▶

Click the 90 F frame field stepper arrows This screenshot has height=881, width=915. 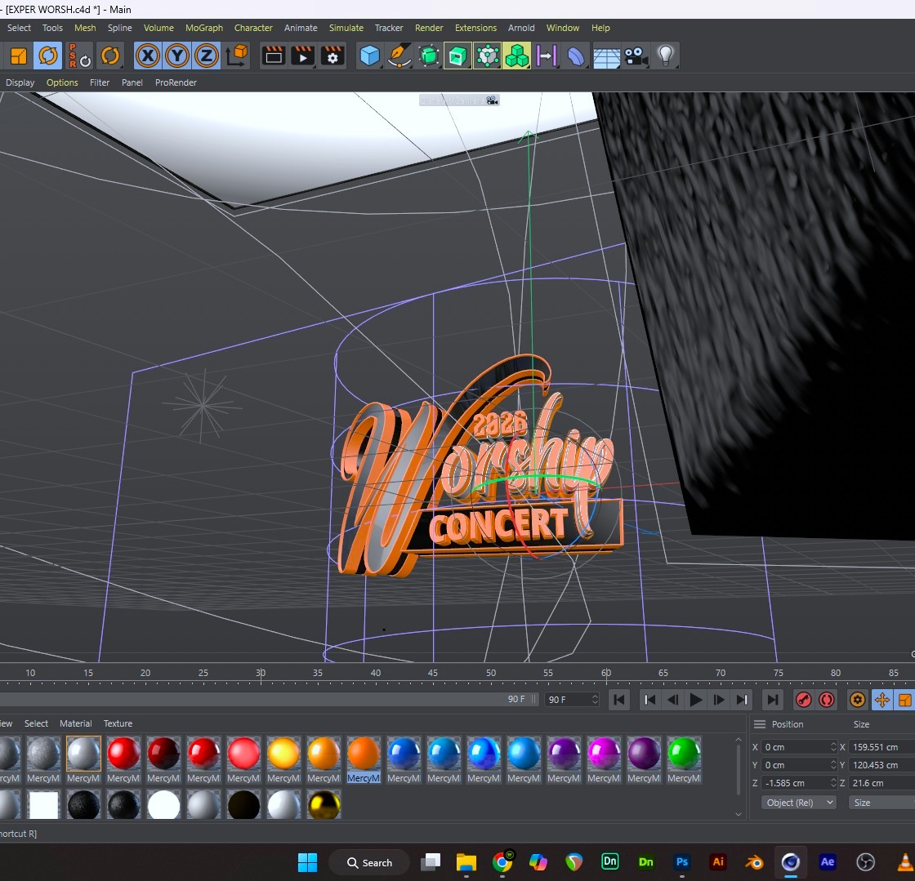pos(595,699)
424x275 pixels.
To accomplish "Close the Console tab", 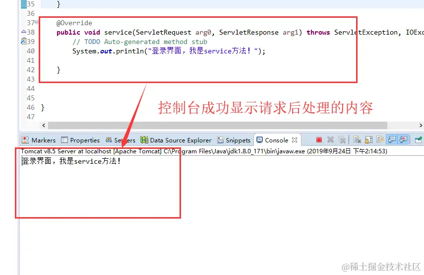I will tap(295, 140).
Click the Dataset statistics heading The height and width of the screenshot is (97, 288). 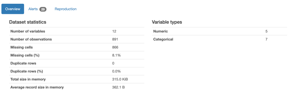(x=27, y=22)
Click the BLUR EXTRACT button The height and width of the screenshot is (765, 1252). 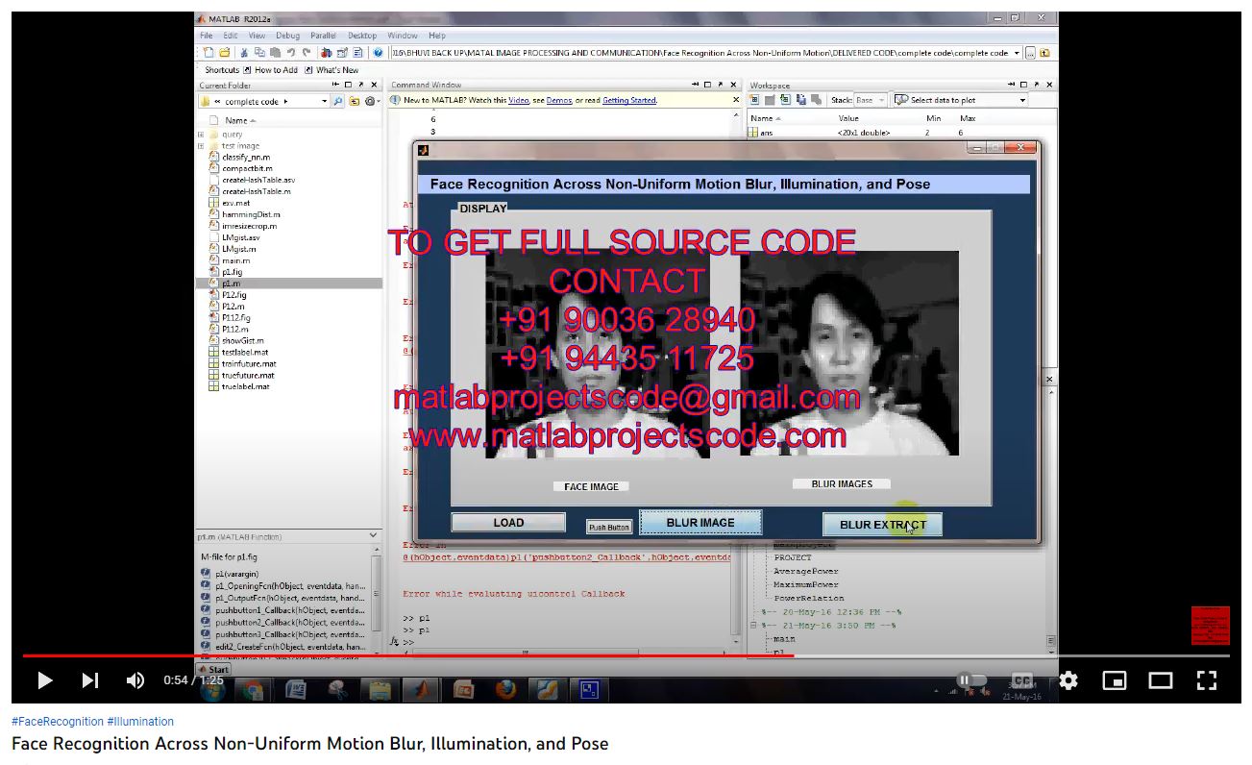coord(882,525)
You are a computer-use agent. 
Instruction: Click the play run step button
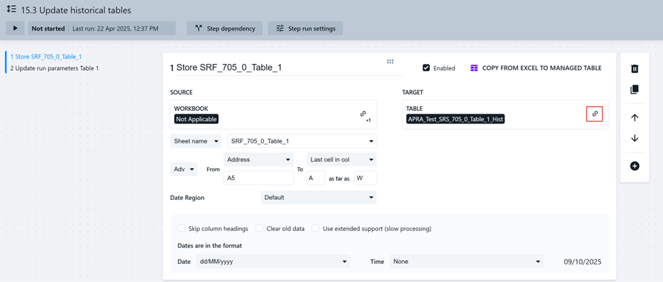[x=15, y=29]
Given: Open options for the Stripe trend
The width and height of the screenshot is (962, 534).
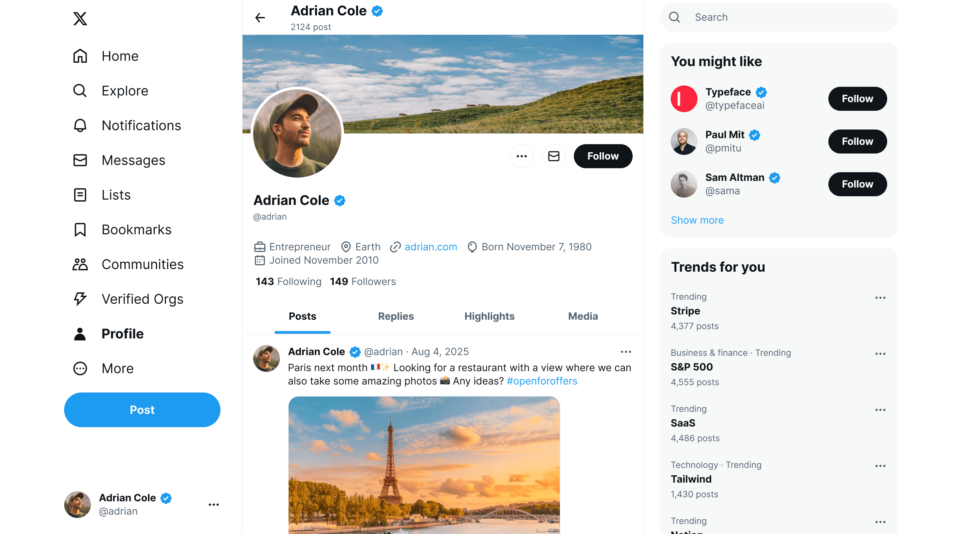Looking at the screenshot, I should coord(881,297).
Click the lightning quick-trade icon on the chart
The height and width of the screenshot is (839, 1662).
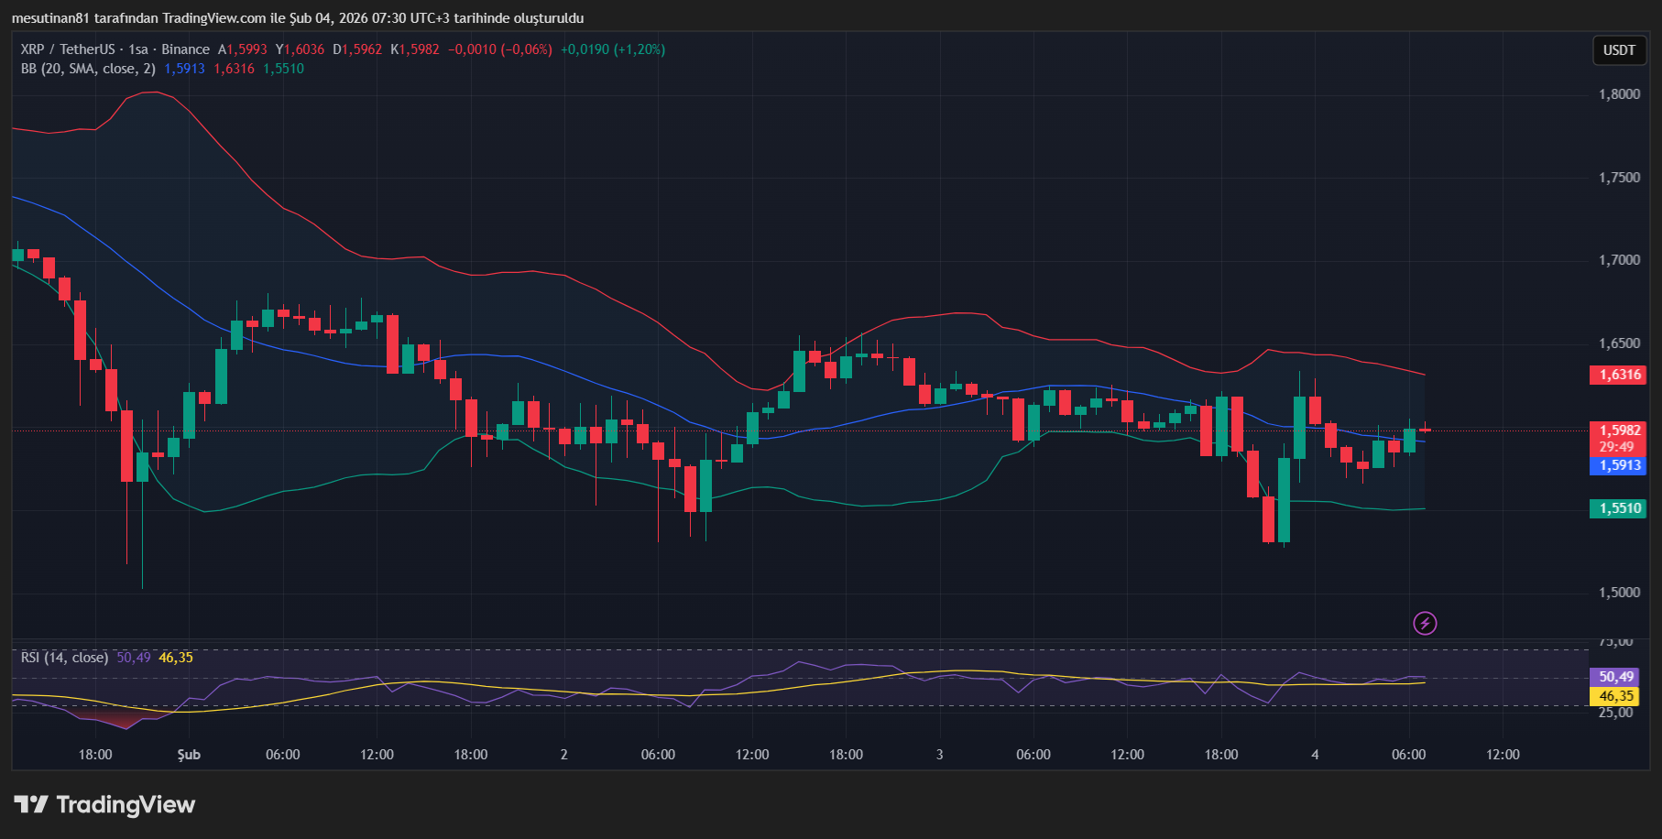point(1426,623)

◀

* **WHAT THIS TASK INVOLVES**:
Quote the records from the line containing "Click the lightning" through the end of the records, leaving the pictures out of your answer.

* **ANSWER FOR THIS EXERCISE**:
Click the lightning quick-trade icon on the chart
The height and width of the screenshot is (839, 1662).
point(1426,623)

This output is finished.